I’ve meant to write this for the last four years. It took three men on a tractor for me to finally put it into words. They didn’t threaten me or anything, (although that would have made me write faster). I saw them atop the tractor and it triggered something inside me.
They weren’t hanging precariously, like your attention to this piece is. They stood firmly, each grabbing a piece of the old Massey Fergusson, as it shuttled across the golf course at Windsor. The sun was shining brightly, that warm feeling that makes you think how amazing jobs,(that let you lie on soft grass, as birds and the occasional click sound as golf clubs strike golf balls does nice things to your ears), are.
I was on the grass, my body looking like a bean bag on the well-manicured lawn. My stomach was digesting beans, chapatti and a warm black currant when I saw the men; The tractor was the colour of a cloudless sky, with tires that were so smooth, they had me worried they’d fall off if it took a sharp bend. The men wore white tunics with a blue strip down the middle, the kind of uniform that servers at expensive establishments wear.
They weren’t talking to each other, and it looked like a cut from a Burna Boy video, you know the two second clips of the actors staring at the screen before the scantily-dressed dancers come into frame? Exactly. I stared and thought about life and Africans. About the three men, and I: Here to work, and only to work. That we’d not be allowed here if we weren’t offering a service, them cooking/cleaning and event set-up for me.
I looked at the young men beside me, working the tents, none older than twenty three, talking about girls, alcohol and money. All of us had a snowflakes chance in hell of having the kind of wedding that we were setting up. A wedding so luxurious, the roses were brought in by a designated lorry. A full-to-the-brim lorry of flowers. That’s the most amount of flowers I have ever seen in my life. The flowers section alone had about six people working overtime to have the garlands and bouquets ready.

Recorded information -

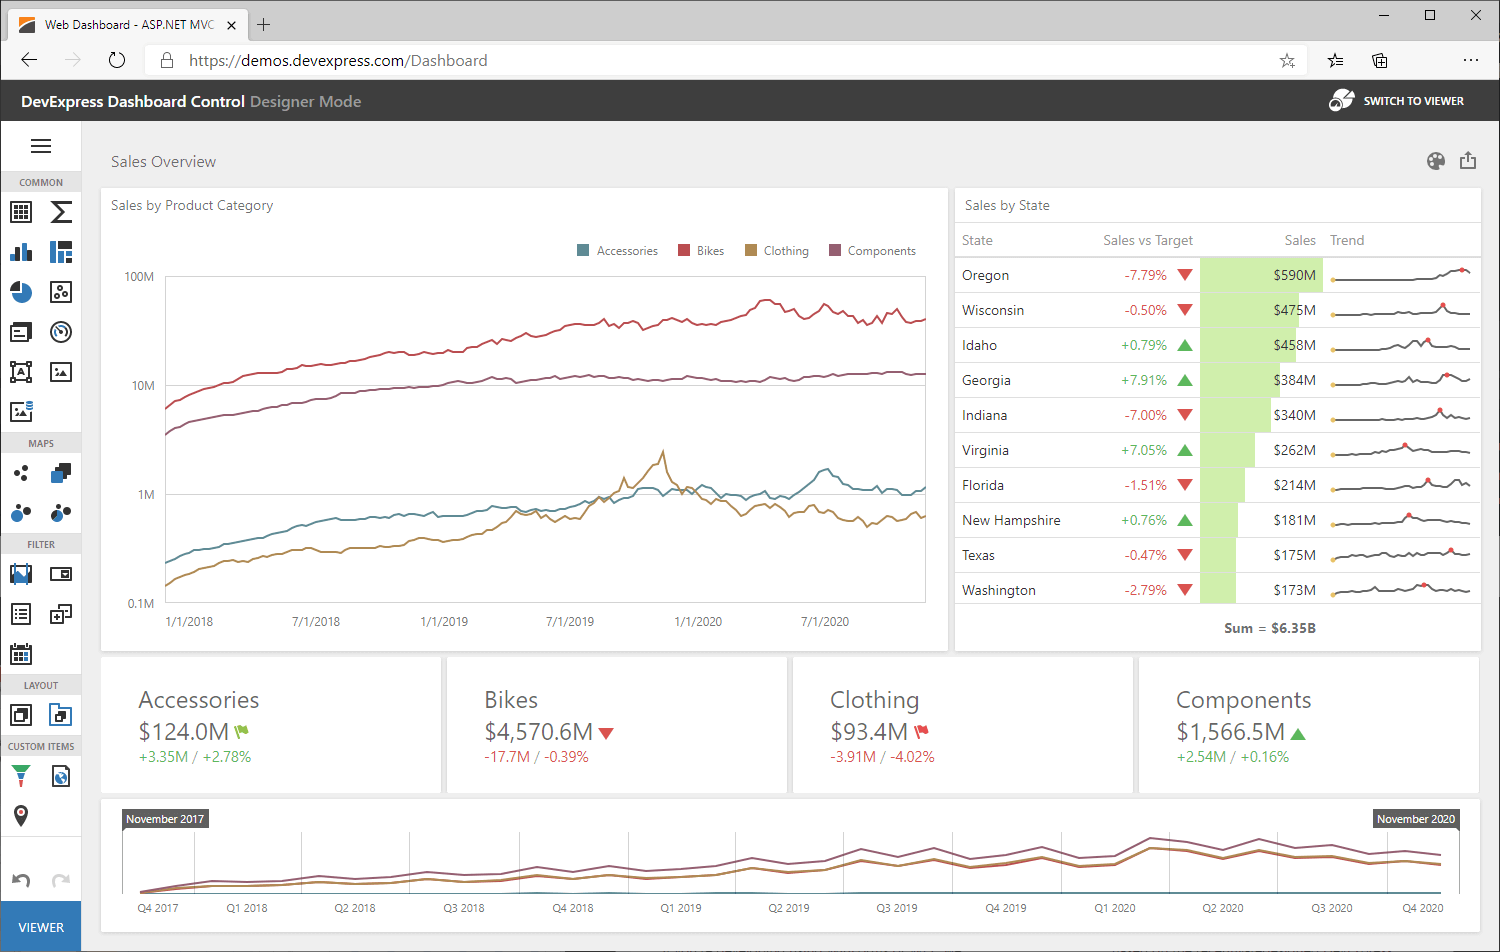Screen dimensions: 1500x952
Task: Add the Funnel custom item
Action: point(21,776)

What you need to do -
(1) Answer from the Windsor passage:
(a) What color was the tractor?
(b) What did the three men on the tractor wear?
(c) About how many people worked overtime in the flowers section?
(2) Reproduce word for word the part of the Windsor passage from "I was on the" up to and including "expensive establishments wear.".
(3) Carry the Windsor passage forward from its last sentence.
The listing has no role in this work.

Responses in order -
(1)
(a) The color of a cloudless sky.
(b) White tunics with a blue strip down the middle.
(c) About six.

(2)
I was on the grass, my body looking like a bean bag on the well-manicured lawn. My stomach was digesting beans, chapatti and a warm black currant when I saw the men; The tractor was the colour of a cloudless sky, with tires that were so smooth, they had me worried they’d fall off if it took a sharp bend. The men wore white tunics with a blue strip down the middle, the kind of uniform that servers at expensive establishments wear.

(3)
I thought about that scene as I read a statistic today that said only 3% of Kenyans earn more than Ksh 100,000 a month. The three men on the tracto probably don’t earn that combined. That’s a sad statistic, if you break down a fairly comfortable life by Kenyan standards. With decent housing costing an arm and a leg, (north of 15,000 for a house with water, not too far from the CBD, safety adressed) a lot of us know too many people living in cramped spaces, where privacy and dignity is beyond reach. (Sharing public bathrooms is the worst, if you’ve never lived in such settlements, it basically means that different hygiene standards means you can be scarred mentally/disgusted every time you push the toilet door open).
Three men on a tractor
With basic needs beyond reach, things like holidays and special events like birthdays, anniversaries are considered as luxuries. I know friends who’ve only celebrated their first birthday parties when they were almost thirty because they were too financially stretched growing up to do one. I think this deprivation leads to people being too extreme, either too lavish, (to compensate for the lack of good times growing up) or too stingy (seeing parties like those as unnecessary expenses) and it robs people of life-changing human experiences.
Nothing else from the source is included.